This is a sentence I heard last night. Actually, it was an all too common plea for help, disguised as a sentence.
I was helping someone develop some of the finer points of her business plan’s marketing and competitor analysis. Her husband and her are taking their great children’s book art and illustrations and bringing them to market via merchandising online. Previous attempts at using a POD (print on demand) service were met with disappointment and frustration. Thankfully, they couple decided they needed to take a proactive approach, as opposed to throwing in the towel. This is a good sign when failure is met with determination to overcome, rather than quit.
It was noticed during a few conversations that, although the couple have a successful book and illustration business (good, old fashioned, brick and mortar business) they may have had unrealistic expectations of what happens when you go online with a business. The most common misconception was that simply being online gains attention when, in reality, I think it is a greater black hole than anything. I truly believe it’s possible to be invisible online for years - and that it’s the norm. A person must work at being noticed… and that’s a little different than simply opening doors in a building on Main Street, USA.
There came a point, to make a long story short, where we had to analyze expectations of what an online business is and what it isn’t. In some cases it’s an extension of an existing business. In other cases, for all intents and purposes, it’s an entirely new, separate, and aspiring business. One’s experiences with an offline store can certainly be used to good steed but it’s unheard of that a new, online business, no matter how much you feel is a logical extension or expansion of your existing business… is a new entity with all the related challenges.
We discussed soliciting and directing current customers and creating awareness of the online presence to people who are already predisposed to have a favorable opinion of the existing business.
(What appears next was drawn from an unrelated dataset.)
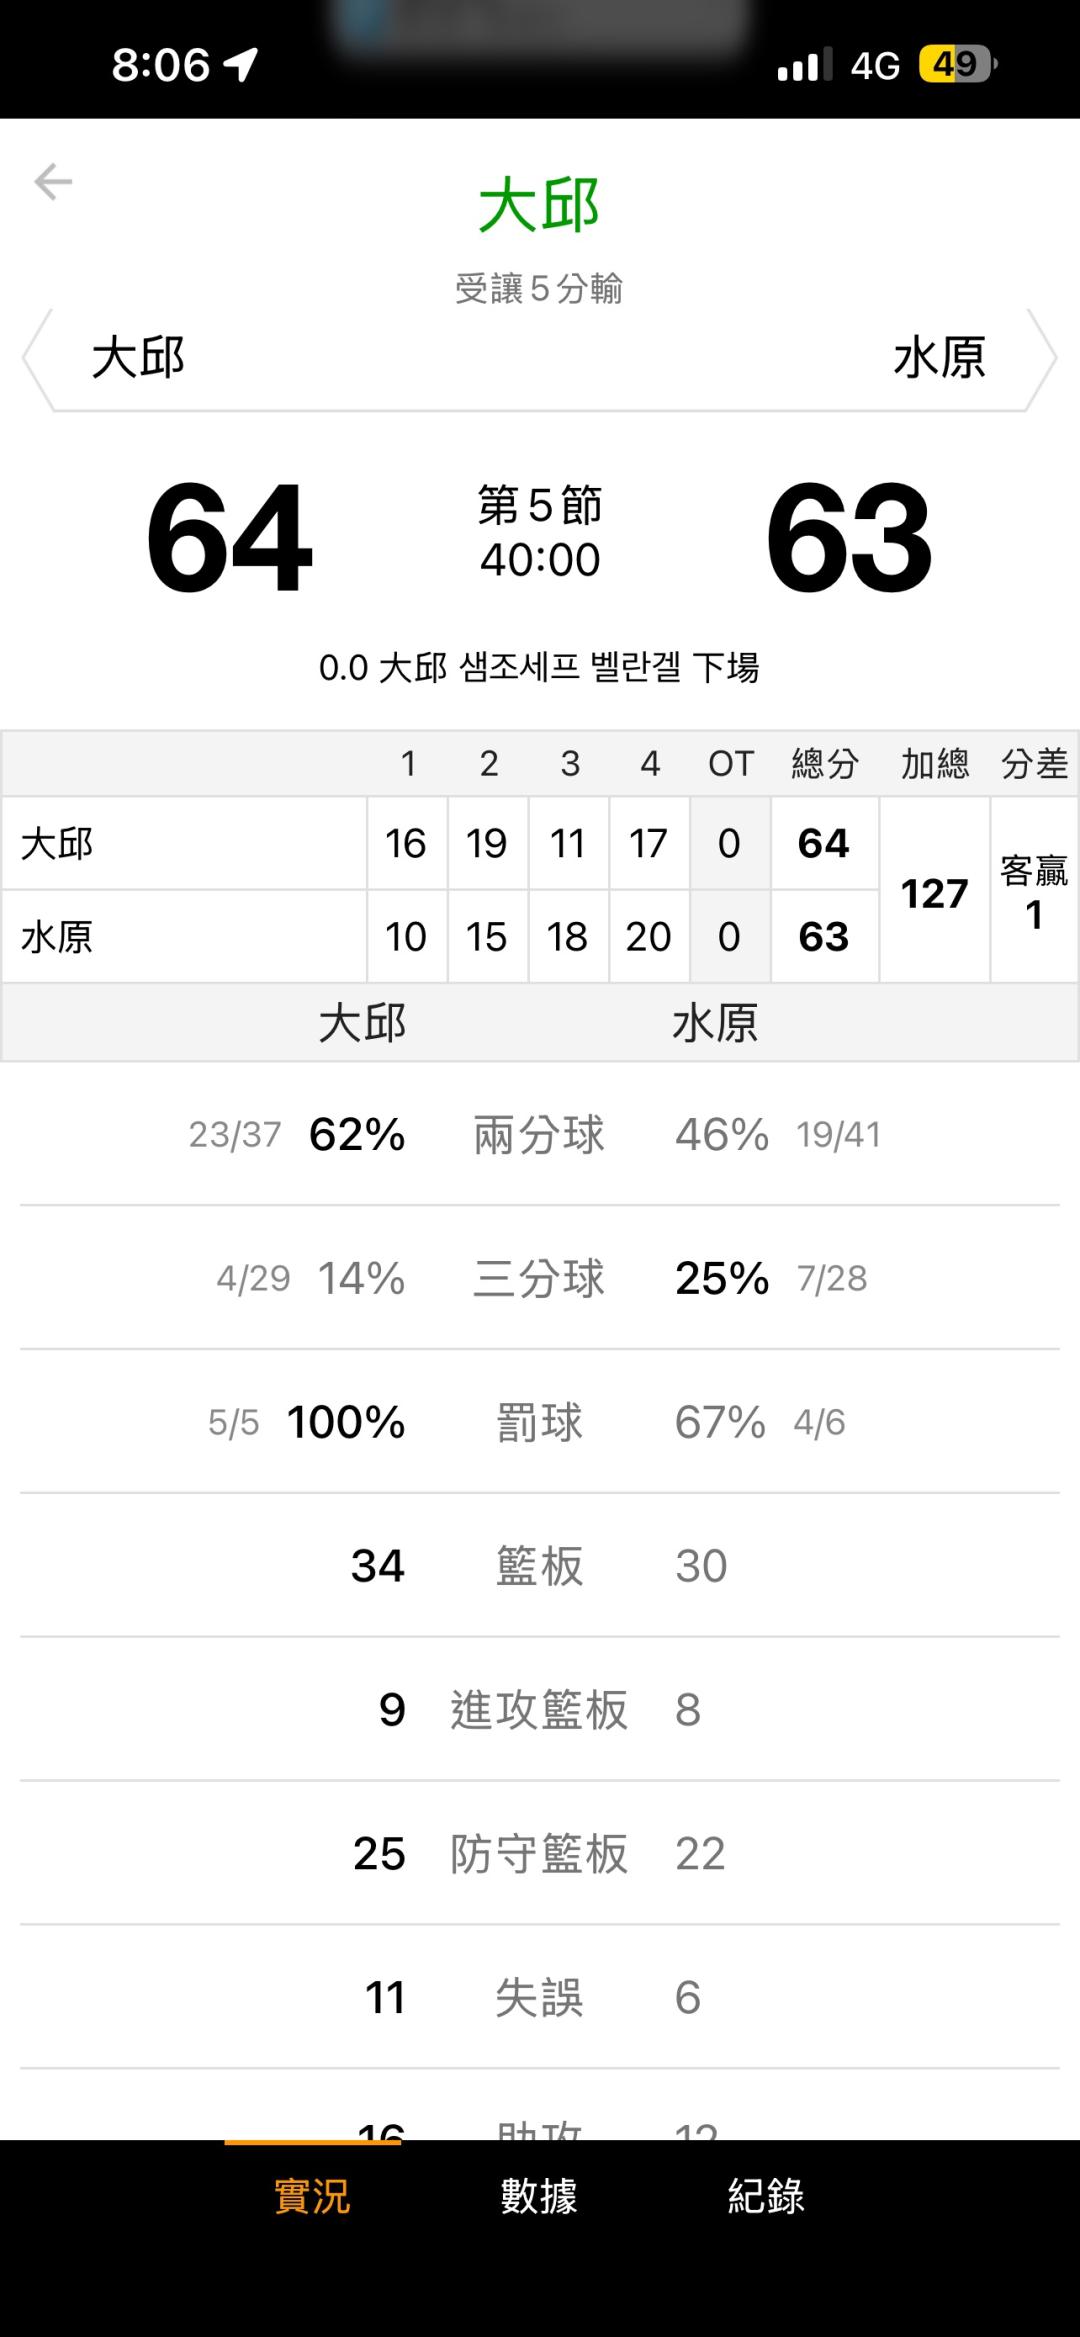
Task: Tap the 大邱 row in the quarter table
Action: click(185, 844)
We discussed the usual ramping-up via search engines, inventory, press releases, events, etc.
However, there was a certain moment of Zen when my friends realized something from a comment I made to their frustration that the online business wasn’t living up to expectation:
“You don’t have a business yet. You have an online store.”
It’s one thing for a person to sign up with an online POD service, create art, upload and apply it to products and technically have a “store” of some kind online. It’s another thing to realize that it’s everything after this point that will be the business.
The business, in my mind, isn’t the www URL. The business will be the weeks or months of decisions, tracking, adjusting, marketing, promoting, and growth that make that online store anything more than a bunch of pixels in a browser window. The business isn’t the site - it’s the operations behind it and honestly… it might take time and effort.
There was brief sideways nod of her head, a pause, and then a thoughtful look replaced the frustrated expression. It was at this point we began having an exciting and dynamic conversation about “the business” and all the possibilities, potential, goals, and planning. It was at that moment the business plan was born.